-------- Source records --------

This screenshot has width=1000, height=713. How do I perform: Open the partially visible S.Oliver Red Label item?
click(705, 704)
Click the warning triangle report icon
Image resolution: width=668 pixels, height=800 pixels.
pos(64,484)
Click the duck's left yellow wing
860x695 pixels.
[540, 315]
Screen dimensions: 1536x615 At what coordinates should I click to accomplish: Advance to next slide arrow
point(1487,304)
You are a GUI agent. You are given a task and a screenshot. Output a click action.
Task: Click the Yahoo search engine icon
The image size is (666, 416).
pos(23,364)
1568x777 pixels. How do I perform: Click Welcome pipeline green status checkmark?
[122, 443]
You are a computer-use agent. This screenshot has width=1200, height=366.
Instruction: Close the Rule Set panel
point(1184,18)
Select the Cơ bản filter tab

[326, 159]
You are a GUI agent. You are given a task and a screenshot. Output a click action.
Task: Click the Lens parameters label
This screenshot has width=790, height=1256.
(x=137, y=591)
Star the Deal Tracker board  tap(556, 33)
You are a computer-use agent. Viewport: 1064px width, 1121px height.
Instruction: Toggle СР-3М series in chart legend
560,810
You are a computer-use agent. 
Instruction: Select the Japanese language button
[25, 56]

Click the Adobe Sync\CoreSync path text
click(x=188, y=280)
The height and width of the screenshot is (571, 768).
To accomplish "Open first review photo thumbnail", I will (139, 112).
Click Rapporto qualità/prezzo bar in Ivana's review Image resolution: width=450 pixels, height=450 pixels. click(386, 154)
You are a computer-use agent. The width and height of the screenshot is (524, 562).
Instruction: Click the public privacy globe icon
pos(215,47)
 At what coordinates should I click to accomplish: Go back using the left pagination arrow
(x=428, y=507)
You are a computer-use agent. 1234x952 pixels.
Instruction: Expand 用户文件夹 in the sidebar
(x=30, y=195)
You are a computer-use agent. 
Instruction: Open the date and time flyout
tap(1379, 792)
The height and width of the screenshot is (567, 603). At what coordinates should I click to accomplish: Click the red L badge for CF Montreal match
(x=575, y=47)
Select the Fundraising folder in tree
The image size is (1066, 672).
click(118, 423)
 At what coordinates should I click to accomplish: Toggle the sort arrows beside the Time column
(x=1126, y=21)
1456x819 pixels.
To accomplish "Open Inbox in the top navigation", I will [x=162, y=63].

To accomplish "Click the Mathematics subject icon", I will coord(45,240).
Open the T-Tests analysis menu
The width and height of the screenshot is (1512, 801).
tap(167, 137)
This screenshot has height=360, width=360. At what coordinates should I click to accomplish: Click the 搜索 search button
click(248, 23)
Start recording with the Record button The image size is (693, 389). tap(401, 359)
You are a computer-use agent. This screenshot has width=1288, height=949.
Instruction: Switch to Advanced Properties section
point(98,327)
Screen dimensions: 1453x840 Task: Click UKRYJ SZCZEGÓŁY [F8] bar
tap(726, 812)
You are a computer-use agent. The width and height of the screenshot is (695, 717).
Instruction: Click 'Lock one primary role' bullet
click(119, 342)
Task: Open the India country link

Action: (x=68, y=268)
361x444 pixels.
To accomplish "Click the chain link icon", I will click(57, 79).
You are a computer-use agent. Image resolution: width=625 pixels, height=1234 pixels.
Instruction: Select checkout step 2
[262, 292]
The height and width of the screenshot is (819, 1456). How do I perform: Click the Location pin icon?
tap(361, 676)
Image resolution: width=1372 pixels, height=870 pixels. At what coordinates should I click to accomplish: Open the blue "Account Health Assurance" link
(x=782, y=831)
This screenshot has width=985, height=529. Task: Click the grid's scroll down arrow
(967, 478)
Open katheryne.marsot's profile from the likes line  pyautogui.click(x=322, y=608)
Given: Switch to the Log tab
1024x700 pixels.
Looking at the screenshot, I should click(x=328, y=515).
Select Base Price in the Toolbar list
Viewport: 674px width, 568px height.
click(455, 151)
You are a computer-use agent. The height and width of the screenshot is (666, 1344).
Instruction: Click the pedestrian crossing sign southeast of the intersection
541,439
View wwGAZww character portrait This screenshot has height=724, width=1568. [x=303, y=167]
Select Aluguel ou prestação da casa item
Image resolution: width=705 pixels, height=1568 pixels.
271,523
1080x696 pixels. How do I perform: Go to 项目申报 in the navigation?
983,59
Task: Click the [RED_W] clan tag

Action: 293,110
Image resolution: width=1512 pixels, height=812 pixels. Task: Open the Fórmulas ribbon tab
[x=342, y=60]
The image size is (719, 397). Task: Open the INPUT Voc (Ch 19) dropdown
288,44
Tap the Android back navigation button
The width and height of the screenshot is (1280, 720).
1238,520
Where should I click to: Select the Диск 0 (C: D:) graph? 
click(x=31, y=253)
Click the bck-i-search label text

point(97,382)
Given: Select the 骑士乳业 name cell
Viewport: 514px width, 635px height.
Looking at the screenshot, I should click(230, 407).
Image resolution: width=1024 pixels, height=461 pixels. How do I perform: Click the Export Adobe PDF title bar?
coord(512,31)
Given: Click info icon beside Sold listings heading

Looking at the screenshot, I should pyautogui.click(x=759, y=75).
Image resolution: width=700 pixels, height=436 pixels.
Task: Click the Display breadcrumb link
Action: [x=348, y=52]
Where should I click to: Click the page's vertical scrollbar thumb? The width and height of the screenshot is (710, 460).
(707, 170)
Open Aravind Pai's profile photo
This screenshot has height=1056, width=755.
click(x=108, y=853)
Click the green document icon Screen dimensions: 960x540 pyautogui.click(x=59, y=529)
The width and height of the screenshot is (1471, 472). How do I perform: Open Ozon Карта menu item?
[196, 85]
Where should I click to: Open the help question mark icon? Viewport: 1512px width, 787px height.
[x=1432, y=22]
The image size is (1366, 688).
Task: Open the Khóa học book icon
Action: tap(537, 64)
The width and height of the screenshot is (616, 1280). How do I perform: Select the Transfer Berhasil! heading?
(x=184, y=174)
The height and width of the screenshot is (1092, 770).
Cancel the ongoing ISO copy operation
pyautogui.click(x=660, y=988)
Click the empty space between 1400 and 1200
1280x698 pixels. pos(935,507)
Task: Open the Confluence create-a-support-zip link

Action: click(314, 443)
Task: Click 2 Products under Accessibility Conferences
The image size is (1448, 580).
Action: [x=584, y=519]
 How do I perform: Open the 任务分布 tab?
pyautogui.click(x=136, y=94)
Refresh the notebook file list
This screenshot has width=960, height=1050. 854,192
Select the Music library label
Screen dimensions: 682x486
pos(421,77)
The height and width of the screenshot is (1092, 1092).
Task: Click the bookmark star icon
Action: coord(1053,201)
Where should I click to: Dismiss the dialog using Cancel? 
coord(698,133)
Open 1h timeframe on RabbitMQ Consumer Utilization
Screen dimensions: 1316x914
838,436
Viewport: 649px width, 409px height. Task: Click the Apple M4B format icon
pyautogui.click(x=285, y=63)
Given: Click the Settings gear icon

--------

# What you are asked to do
Copy every line of the records above that contains "computer".

# Answer for the task
You are a computer-use agent. This screenshot has width=1200, height=366.
You are a computer-use agent. Viewport: 1064px width, 1121px height.
You are a computer-use agent. 
You are a computer-use agent. The width and height of the screenshot is (524, 562).
You are a computer-use agent. 1234x952 pixels.
You are a computer-use agent. 
You are a computer-use agent. This screenshot has width=1288, height=949.
You are a computer-use agent. The width and height of the screenshot is (695, 717).
You are a computer-use agent. Image resolution: width=625 pixels, height=1234 pixels.
You are a computer-use agent. The height and width of the screenshot is (666, 1344).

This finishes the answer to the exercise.